**Text shown:**
Kids' Lit Quiz logo
LATEST RESULT: Hawke's Bay Heat (NZ)
1st: Taradale Intermediate, Team 1
2nd: Puketapu School, Team 2
3rd: Havelock North Intermediate, Team 1
NEXT QUIZ: Victoria Heat (AUS)

Friday 26th April, 10am

Kingswood College, 355 Station St, Box Hill South VIC 3128, Australia

View on timetable...

A School Librarian's Experience

The Kids' Lit Quiz is an annual nationwide literature competition in New Zealand. Year 7 and 8 students compete in teams of four against other schools in their region, and the winners take part in the national finals, held during the Storylines Festival of New Zealand Children's Writers and Illustrators. My school, Liston College, had entered for the first time in 2002. Rather disappointingly, we were only middle of the field. This year, we determined to be better. This year, we determined to be battle ready...

**Items:**
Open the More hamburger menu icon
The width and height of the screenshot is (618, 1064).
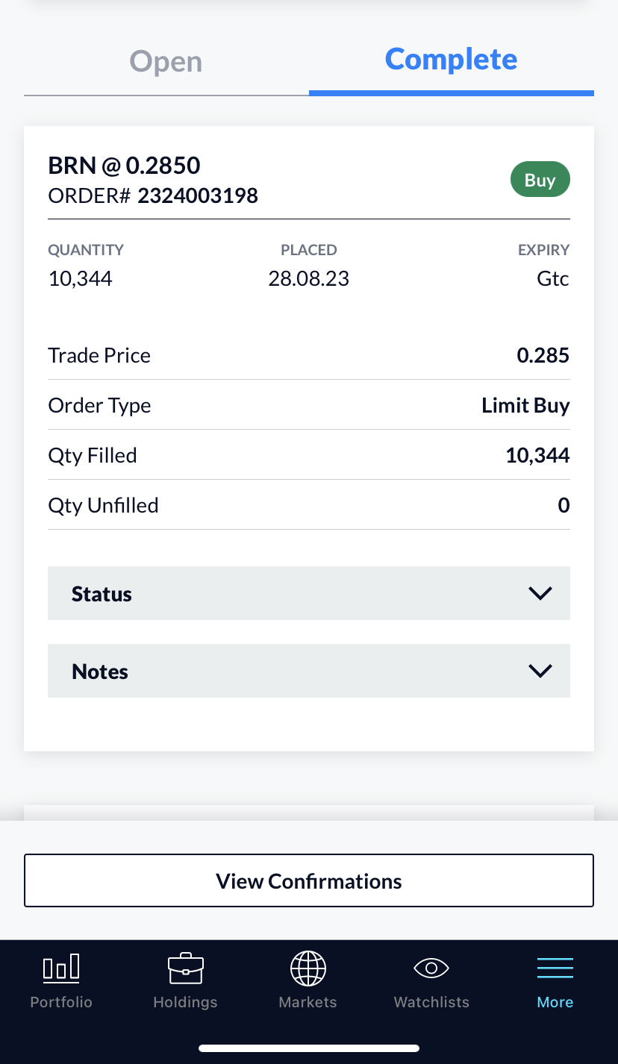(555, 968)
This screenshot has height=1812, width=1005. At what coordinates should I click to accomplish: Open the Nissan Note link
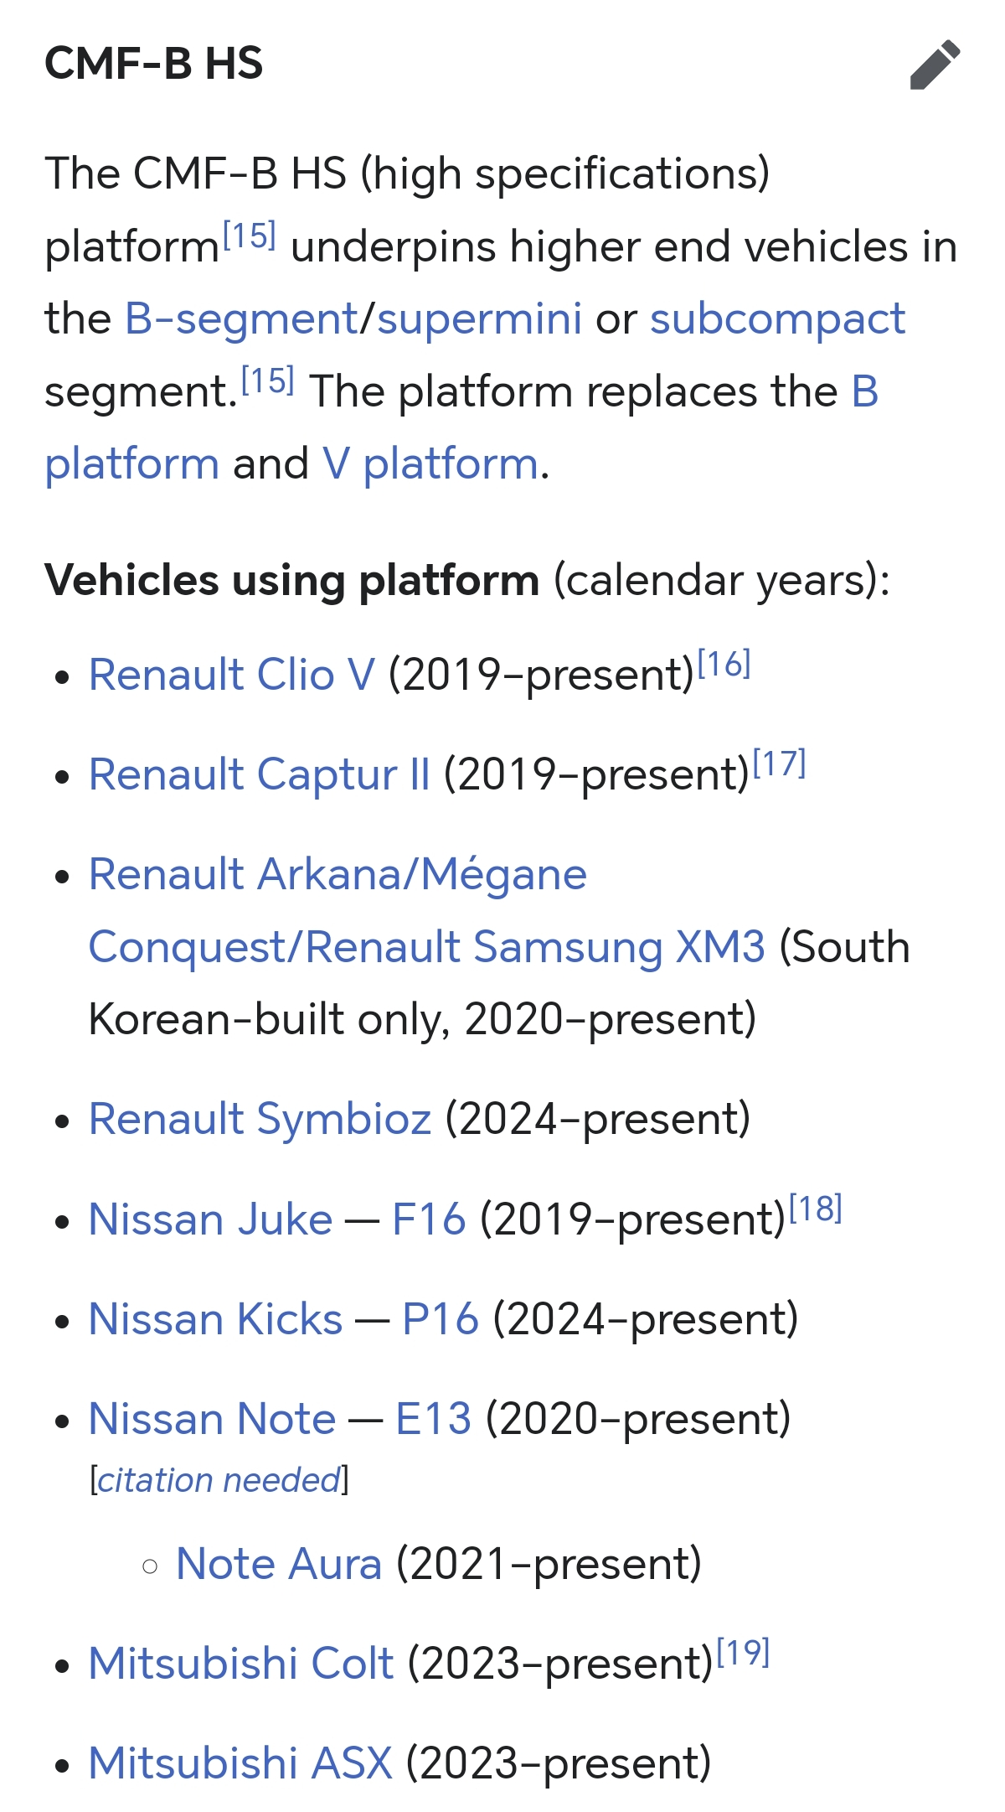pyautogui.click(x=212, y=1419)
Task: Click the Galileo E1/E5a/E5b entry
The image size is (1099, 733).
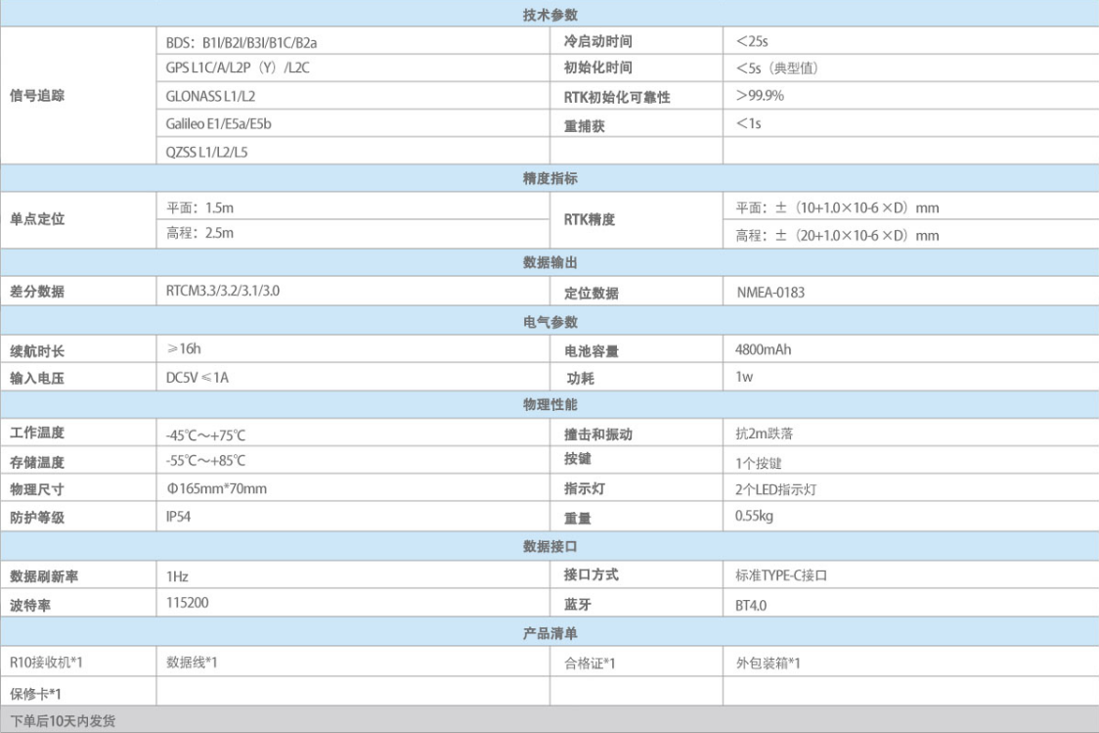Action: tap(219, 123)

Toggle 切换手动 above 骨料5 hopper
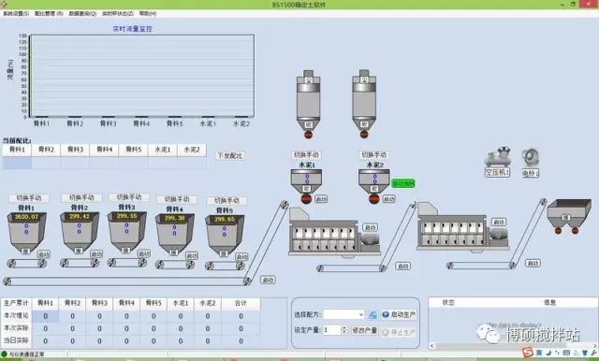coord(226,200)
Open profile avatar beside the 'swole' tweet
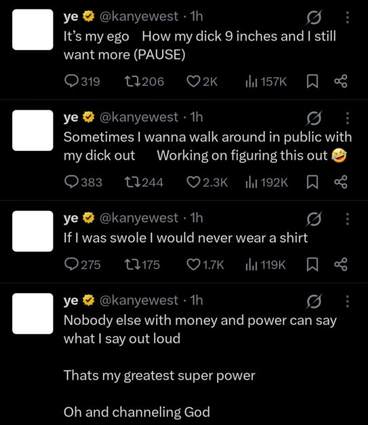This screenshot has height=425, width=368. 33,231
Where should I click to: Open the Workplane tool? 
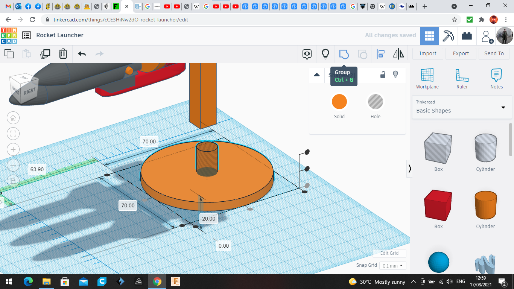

**Problem details:** Copy everything in the Kids' Lit Quiz page from "Friday 26th April, 10am" down to "be battle ready...", but replace "annual" with "yearly".

**Correct output:**
Friday 26th April, 10am

Kingswood College, 355 Station St, Box Hill South VIC 3128, Australia

View on timetable...

A School Librarian's Experience

The Kids' Lit Quiz is an yearly nationwide literature competition in New Zealand. Year 7 and 8 students compete in teams of four against other schools in their region, and the winners take part in the national finals, held during the Storylines Festival of New Zealand Children's Writers and Illustrators. My school, Liston College, had entered for the first time in 2002. Rather disappointingly, we were only middle of the field. This year, we determined to be better. This year, we determined to be battle ready...